Rimuginare e difficoltà nel lasciar andare

Sono una ragazza di 28 anni e sono complessivamente molto felice della mia vita: sono riuscita a realizzare il mio sogno adolescenziale e trasferirmi all’estero, facendo ottime amicizie e cercando di diventare la persona che ho sempre desiderato essere. Nonostante la distanza dall’Italia, sento forte e costante l’amore di due genitori meravigliosi e di una rete consolidata di amici che ormai sono famiglia allargata.

Sono innamorata del mondo e fiduciosa nei confronti della vita, ma il mio modo estremamente razionale di elaborare delusioni sentimentali, peraltro in un mondo che pullula di ambiguità deliberata per poter scegliere la migliore opzione, spegne il mio spirito e mi tormenta. Ho sempre applicato alle relazioni le regole con cui ho avuto successo negli altri ambiti, dalla scuola al lavoro, passando per l’amicizia: più ti impegni, più ottieni. Più fai, più riesci. Per quanto naturalmente sappia che le cose si fanno in 2, tento sempre di fare del mio meglio per aggiustare, correggere, pur di non lasciare andare una situazione che da porto sicuro si fa distanza. Nella mia testa, una situazione che non sono in grado di riparare è un mio fallimento. Mi sento di non avere valore quando un ragazzo con cui mi frequento/sto mi “costringe” a lasciarlo, o con scuse o con una freddezza che spera io decifri. Peggio ancora, quando le scuse mascherano la decisione di tornare con una ex su cui precedentemente avevo sentito cose orribili, il senso di perdita di valore è ancora più intenso. In poche parole, la concezione di rottura come un fallimento, il sentire di perdere valore, e il fatto che mi infatuo raramente (inconsciamente anche perché ho paura di aprirmi ed essere delusa di nuovo, creando un circolo vizioso) sono un mix letale che rende il “lasciar andare” una non-opzione.
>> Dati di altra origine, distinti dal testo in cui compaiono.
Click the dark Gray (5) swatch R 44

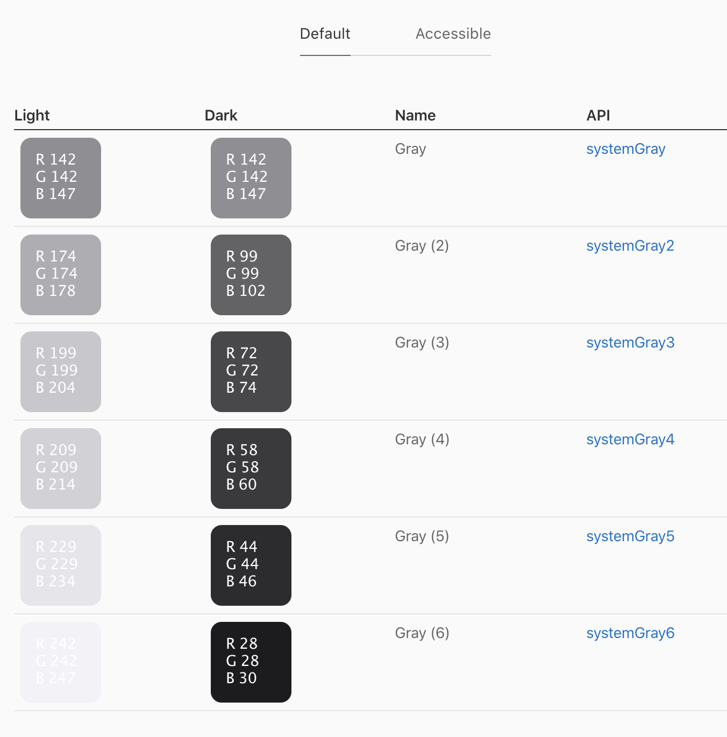pos(251,565)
Di conseguenza, mi rifugio in un rimuginare costante, analizzando le stesse dinamiche con me stessa, i miei cari, oltreché la terapista con cui ho parlato per qualche mese.
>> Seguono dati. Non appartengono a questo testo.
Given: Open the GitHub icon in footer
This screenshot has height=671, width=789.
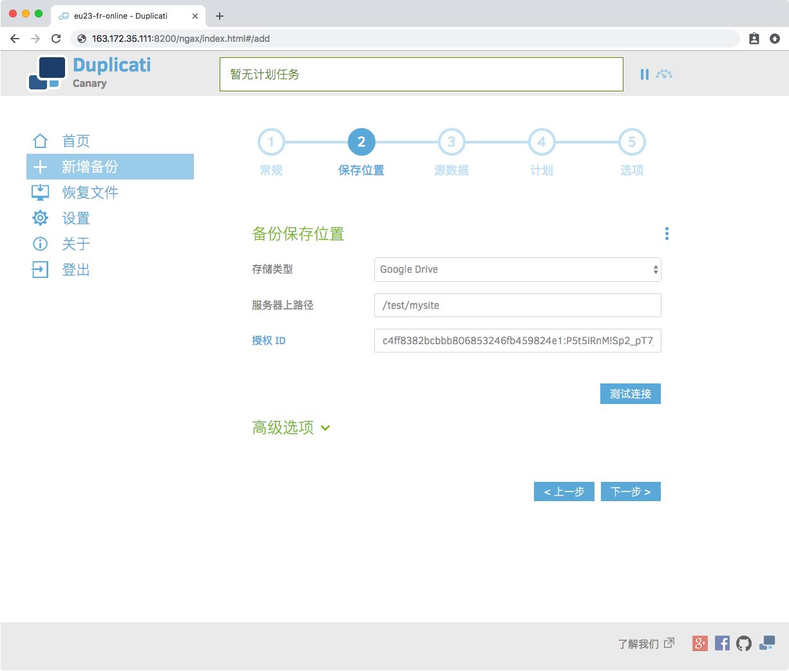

Mi piace molto fare introspezione e ho cercato di trovare in me le spiegazioni di questo malessere. Non penso che siano da attribuirsi a un particolare stile di attaccamento quanto all’esperienza con il mio ex storico. Lui mi ha lasciata senza spiegazioni chiare (“meriti di meglio”) per tornare con la ex che, a suo dire, lo aveva tradito, alimentando la mia convinzione di valere meno di una che lo avesse tradito. Di conseguenza, ho poi ricercato, consapevolmente e inconsapevolmente, ragazzi simili nel non essere disponibili, per dimostrare a me e a lui che valevo perché avevo conquistato persone impossibili. Questo ex è rientrato nella mia vita dopo 5 anni e ho cercato di conoscerlo nuovamente perché, data la non trasparenza nel chiudere con me in passato, quella storia era rimasta in sospensione. Purtroppo ho scoperto con estrema amarezza che questo ex, con un’attività commerciale, invia di routine gli stessi identici messaggi per flirtare a tutte le clienti, affermate e potenziali, buttando una rete per avere validazione. Se da un lato questa disgustosa notizia mi ha fatto finalmente capire chi fosse, dall’altro mi ha fatto perdere la voglia di partecipare al mondo del dating. Le persone che ho conosciuto successivamente, in linea con il mio ex, mi hanno bombardata di attenzione e amore per poi raggelarsi o scomparire, complice anche la realtà desolante dei social media.

La persona che sono e che voglio essere non è la stessa che divento quando mi piace qualcuno: iperanalitica, ansiosa, in sfida con me stessa e col mondo. Come posso far sì che le emozioni addolciscano il mio quadro mentale così rigido nell’esaminare le relazioni senza che queste emozioni mi annientino come in passato?